Because it was so easy to soil one's feet, to remove the shoes was a sign of getting rid of dirt and so indicated holiness in worship (Exodus 3:5). To shake the dust off one's feet meant total rejection of that place (Acts 13:51). For both the Israelites and the Romans, punishment might include binding the feet in stocks (Job 13:27; Acts 16:24). Often “feet” symbolize the whole person, since it is hard to act without using the feet (“refrained my feet from every evil way” means “kept myself from evil,” Psalms 119:101; compare Luke 1:79; Acts 5:9; Romans 3:15).

A verse frequently quoted in the New Testament is Psalms 110:1: “Sit thou at my right hand, until I make thine enemies thy footstool” (Mark 12:36; Hebrew, “stool for your feet”). Early Christians took this to be a prophecy of Christ's ultimate dominion over all who would acknowledge Him (Matthew 22:44; Mark 12:36; Luke 20:42-43; Acts 2:34-35; Hebrews 1:13).

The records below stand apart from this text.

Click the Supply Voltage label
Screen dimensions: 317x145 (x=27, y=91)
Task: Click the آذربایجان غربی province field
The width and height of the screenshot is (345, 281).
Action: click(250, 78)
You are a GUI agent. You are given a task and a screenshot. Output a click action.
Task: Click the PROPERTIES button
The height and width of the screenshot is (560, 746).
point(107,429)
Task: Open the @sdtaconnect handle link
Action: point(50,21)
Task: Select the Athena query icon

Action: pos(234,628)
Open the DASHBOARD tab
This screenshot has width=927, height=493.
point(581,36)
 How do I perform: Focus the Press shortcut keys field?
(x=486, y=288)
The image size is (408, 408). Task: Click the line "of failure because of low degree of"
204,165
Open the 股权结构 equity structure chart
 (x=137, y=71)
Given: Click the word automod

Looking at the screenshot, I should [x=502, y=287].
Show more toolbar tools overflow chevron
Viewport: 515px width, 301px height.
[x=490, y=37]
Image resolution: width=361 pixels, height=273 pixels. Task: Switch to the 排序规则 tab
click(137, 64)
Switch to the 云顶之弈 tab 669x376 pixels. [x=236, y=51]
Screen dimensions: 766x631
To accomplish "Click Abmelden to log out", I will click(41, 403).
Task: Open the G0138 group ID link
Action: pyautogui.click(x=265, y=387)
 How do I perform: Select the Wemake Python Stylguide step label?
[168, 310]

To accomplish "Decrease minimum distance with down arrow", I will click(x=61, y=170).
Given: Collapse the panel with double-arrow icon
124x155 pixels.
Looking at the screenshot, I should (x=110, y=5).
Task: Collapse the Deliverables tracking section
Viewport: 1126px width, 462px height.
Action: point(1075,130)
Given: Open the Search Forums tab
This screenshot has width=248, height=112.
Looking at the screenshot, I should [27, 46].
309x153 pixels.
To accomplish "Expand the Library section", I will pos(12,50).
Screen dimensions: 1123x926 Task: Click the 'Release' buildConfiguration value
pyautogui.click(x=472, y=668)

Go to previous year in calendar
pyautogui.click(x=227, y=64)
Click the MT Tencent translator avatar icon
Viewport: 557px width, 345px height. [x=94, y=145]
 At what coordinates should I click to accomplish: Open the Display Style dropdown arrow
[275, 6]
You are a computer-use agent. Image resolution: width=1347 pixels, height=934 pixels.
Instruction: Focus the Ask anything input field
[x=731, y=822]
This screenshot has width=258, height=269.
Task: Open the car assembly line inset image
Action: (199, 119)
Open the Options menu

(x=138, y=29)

Several biblical expressions contain “feet.” “Put your feet upon the necks of these” suggested total victory over someone (Joshua 10:24). This was also implied by the phrase to put someone “under your feet” (Romans 16:20; 1 Corinthians 15:25). “To fall at someone's feet” showed humble submission, often when one had a request (1 Samuel 25:24; Luke 17:16). “To cover one's feet” was a euphemism for relieving oneself (1 Samuel 24:3). For one's foot “to slip” or “to be taken in a snare” meant calamity (Psalms 9:15; Psalms 66:9). “The feet of him that bringeth good tidings” meant their coming (Isaiah 52:7). To sit “at the feet” meant to be a listener or disciple of someone (Acts 22:3) “Laid them down” at someone's feet suggested that the thing was a gift (Acts 4:35).

Kendell Easley

Copyright Statement
These dictionary topics are from the Holman Bible Dictionary, published by Broadman & Holman, 1991. All rights reserved. Used by permission of Broadman & Holman.

Bibliography Information
Butler, Trent C. Editor.. "Entry for 'FOOT'". "Holman Bible Dictionary".
<>. 1991.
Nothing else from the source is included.